What is needed: The result should be the lines from the one holding "Instruction: Click the Medio Ambiente logo" to the final line of the records, retyped exactly.

Available data:
----------------
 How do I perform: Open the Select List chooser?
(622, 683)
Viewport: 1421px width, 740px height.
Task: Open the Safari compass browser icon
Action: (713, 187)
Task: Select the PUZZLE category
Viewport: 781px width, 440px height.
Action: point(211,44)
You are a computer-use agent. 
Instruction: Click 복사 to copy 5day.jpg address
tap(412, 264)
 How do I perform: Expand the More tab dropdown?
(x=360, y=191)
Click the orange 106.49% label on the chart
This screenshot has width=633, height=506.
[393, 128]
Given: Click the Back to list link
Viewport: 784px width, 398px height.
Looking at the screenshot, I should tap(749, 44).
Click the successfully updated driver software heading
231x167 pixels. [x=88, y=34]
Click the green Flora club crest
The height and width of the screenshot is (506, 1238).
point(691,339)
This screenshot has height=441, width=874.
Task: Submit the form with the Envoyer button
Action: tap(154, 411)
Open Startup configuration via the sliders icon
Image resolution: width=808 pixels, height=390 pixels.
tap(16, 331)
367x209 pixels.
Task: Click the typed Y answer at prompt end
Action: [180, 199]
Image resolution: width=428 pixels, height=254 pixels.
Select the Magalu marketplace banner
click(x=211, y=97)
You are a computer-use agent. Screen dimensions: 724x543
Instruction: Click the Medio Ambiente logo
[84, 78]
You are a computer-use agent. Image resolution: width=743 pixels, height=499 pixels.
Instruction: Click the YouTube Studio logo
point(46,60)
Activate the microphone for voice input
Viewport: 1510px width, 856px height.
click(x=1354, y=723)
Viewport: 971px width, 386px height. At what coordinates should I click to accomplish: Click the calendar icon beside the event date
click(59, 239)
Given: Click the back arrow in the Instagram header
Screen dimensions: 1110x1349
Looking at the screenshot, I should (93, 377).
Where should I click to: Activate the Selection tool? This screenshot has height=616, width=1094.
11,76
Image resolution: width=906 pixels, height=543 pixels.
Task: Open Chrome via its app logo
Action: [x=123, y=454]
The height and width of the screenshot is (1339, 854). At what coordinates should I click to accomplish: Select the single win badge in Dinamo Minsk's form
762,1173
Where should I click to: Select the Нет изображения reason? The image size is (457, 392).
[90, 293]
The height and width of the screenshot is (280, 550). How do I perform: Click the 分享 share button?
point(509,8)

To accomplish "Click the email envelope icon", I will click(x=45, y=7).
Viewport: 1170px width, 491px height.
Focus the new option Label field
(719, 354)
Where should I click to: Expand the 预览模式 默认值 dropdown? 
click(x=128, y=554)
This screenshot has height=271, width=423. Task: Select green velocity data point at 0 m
----------------
Result of this task:
Instruction: Click the Medio Ambiente logo
[84, 78]
You are a computer-use agent. Image resolution: width=743 pixels, height=499 pixels.
Instruction: Click the YouTube Studio logo
point(46,60)
Activate the microphone for voice input
Viewport: 1510px width, 856px height.
click(x=1354, y=723)
Viewport: 971px width, 386px height. At what coordinates should I click to accomplish: Click the calendar icon beside the event date
click(59, 239)
Given: Click the back arrow in the Instagram header
Screen dimensions: 1110x1349
Looking at the screenshot, I should (93, 377).
Where should I click to: Activate the Selection tool? This screenshot has height=616, width=1094.
11,76
Image resolution: width=906 pixels, height=543 pixels.
Task: Open Chrome via its app logo
Action: [x=123, y=454]
The height and width of the screenshot is (1339, 854). At what coordinates should I click to accomplish: Select the single win badge in Dinamo Minsk's form
762,1173
Where should I click to: Select the Нет изображения reason? The image size is (457, 392).
[90, 293]
The height and width of the screenshot is (280, 550). How do I perform: Click the 分享 share button?
point(509,8)

To accomplish "Click the email envelope icon", I will click(x=45, y=7).
Viewport: 1170px width, 491px height.
Focus the new option Label field
(719, 354)
Where should I click to: Expand the 预览模式 默认值 dropdown? 
click(x=128, y=554)
This screenshot has height=271, width=423. Task: Select green velocity data point at 0 m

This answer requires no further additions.